Here is an example of annotating adducts with getAnnotation
ex.Adducts <- getAnnotation(ex.Isotopes, ppm = 10,
adinfo = positive.adinfo, polarity = "positive",
normalizeScore = TRUE)
#> Computing annotation
#> Annotation computed, updating peaklist
show(ex.Adducts)
#> anClique S4 object with 126 features
#> Features have been splitted into 17 cliques
#> 37 Features are isotopes
#> 84 features annotated
As we see from the summary
output, 178 of 275 features have annotation. Function getAnnotation
requires as input an adduct list, the parameter adinfo
. Users can use the default adduct list positive.adinfo
for positive charged adducts and negative.adinfo
for negative charged adducts. polarity
must be set, either to positive
or negative
. Lots of neutral masses are found when the clique groups have many features. In those cases, scoring all annotations could take much time as there are many possible combinations. To prevent this, neutral masses that likely will be in the final top annotations are selected and annotation is computed quickly. The selected masses have the highest frequency adducts and the largest number of adducts. For each clique group, all neutral masses are ordered depending on their score. A number of top scoring masses controlled by topmasstotal
parameter are selected. Additionally and for every feature, the ordered list of scored neutral masses is subsetted to only the neutral masses with adducts in that feature. Then a number of top scoring masses set by topmassf
parameter are selected in each sublist, and added to the set of selected masses. After the mass selection, and in cases of big cliques (size of a “big” clique is defined by parameter sizeanG
), annotation groups are splitted again in new non overlapping groups just taking into account the set of selected neutral masses.
getCliques
stores the annotation in the peaklist
of the anClique
object. Here we can see an overview of some annotated features in our sample:
features.clique6 <- getlistofCliques(ex.Adducts)[[6]]

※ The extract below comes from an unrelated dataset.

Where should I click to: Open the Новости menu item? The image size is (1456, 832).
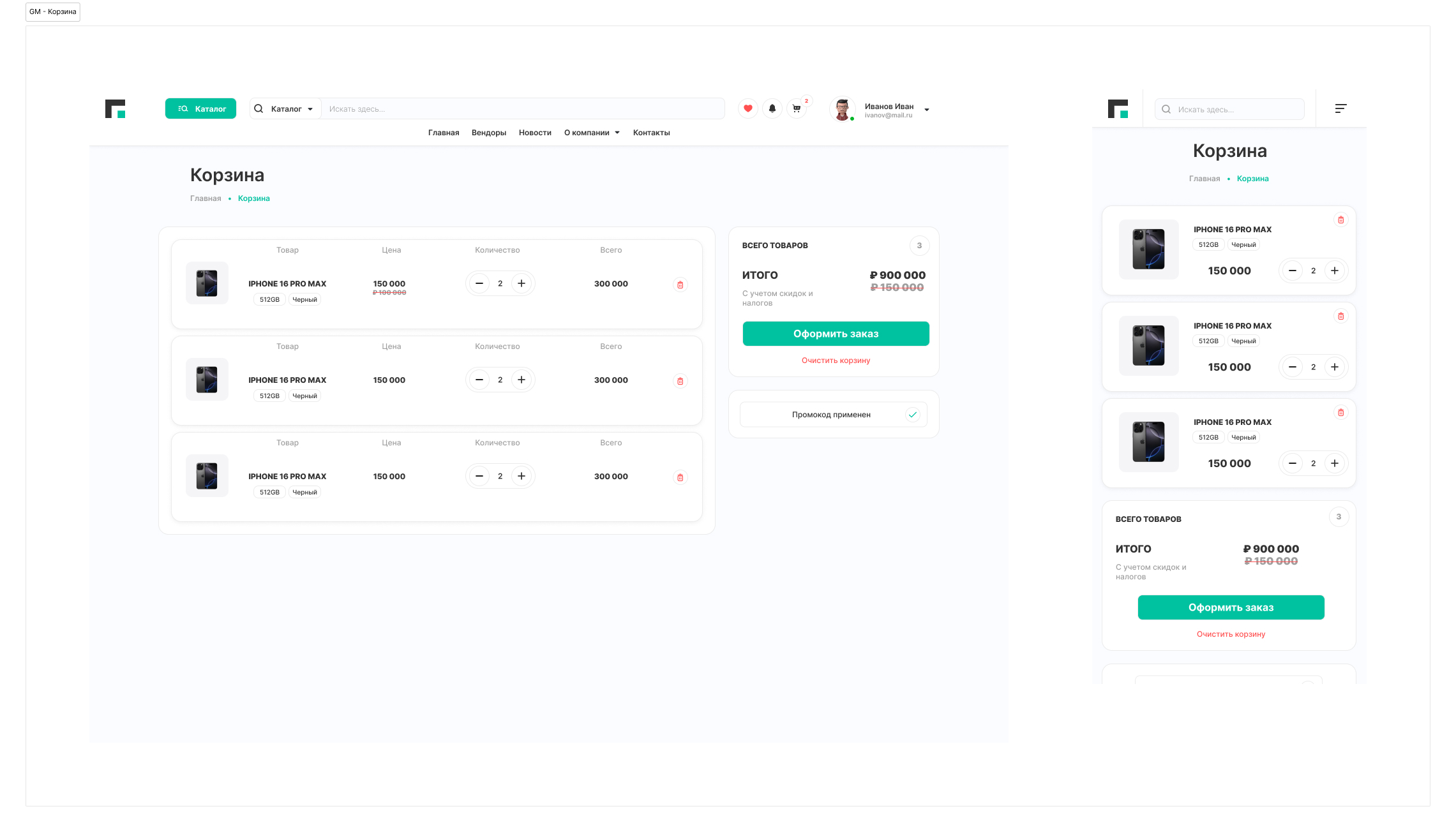pos(534,133)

head(getPeaklistanClique(ex.Adducts)[features.clique6,
c("an1","mass1","an2", "mass2", "an3", "mass3", "an4", "mass4", "an5",
"mass5")], n = 10)
#> an1 mass1 an2 mass2 an3 mass3 an4
#> CP037 [M+K]+ 242.0805 NA [M+H+K]2+ 522.1188
#> CP038 [2M+H]+ 242.0805 [M+H]+ 484.1605 [M+Na]+ 462.1786 [M+H-H2O]+
#> CP039 NA [M+NH4]+ 484.1605 NA
#> CP040 [2M+K]+ 242.0805 [M+K]+ 484.1605 [M+H]+ 522.1188 [M+K-H2O]+
#> CP041 [Cat-H]+ 105.0583 [Cat]2+ 208.1014 [Cat-H]+ 105.0583 [Cat-H]+
#> CP042 [M+H-OH]+ 216.0768 [M+H]+ 199.0745 [M+H]+ 199.0745 [M+H]+
#> CP043 NA NA NA
#> CP044 [Cat]+ 118.0649 [Cat]+ 118.0649 [Cat]+ 118.0649 [Cat]+
#> CP045 [Cat-H2O]+ 216.0768 [Cat-H]+ 199.0745 [Cat-H]+ 199.0745 [Cat-H]+
#> CP046 [M+Na]+ 242.0805 [M-H+2Na]+ 220.0986 [M+Na]+ 242.0805 [M-H+2Na]+
#> mass4 an5 mass5
#> CP037 NA [M+H+K]2+ 522.1188
#> CP038 502.1711 [M+H-NH3]+ 501.1871
#> CP039 NA [M+H]+ 501.1871
#> CP040 502.1711 [M+H]+ 522.1188
#> CP041 105.0583 [Cat-H]+ 105.0583
#> CP042 199.0745 [M+H]+ 199.0745
#> CP043 NA NA
#> CP044 118.0649 [Cat]+ 118.0649
#> CP045 199.0745 [Cat-H]+ 199.0745
#> CP046 220.0986 [M-H+2Na]+ 220.0986
Now we have obtained the neutral mass and the adduct annotation for our features. We could use the neutral mass together with the retention time and MS/MS data to annotate more confidently some of these metabolites. We also know how many features in the dataset are isotopes. Finally, we have achieved a reduction in the complexity of our the dataset, from many features to a signficant smaller number annotated neutral masses that have different adducts and isotopes.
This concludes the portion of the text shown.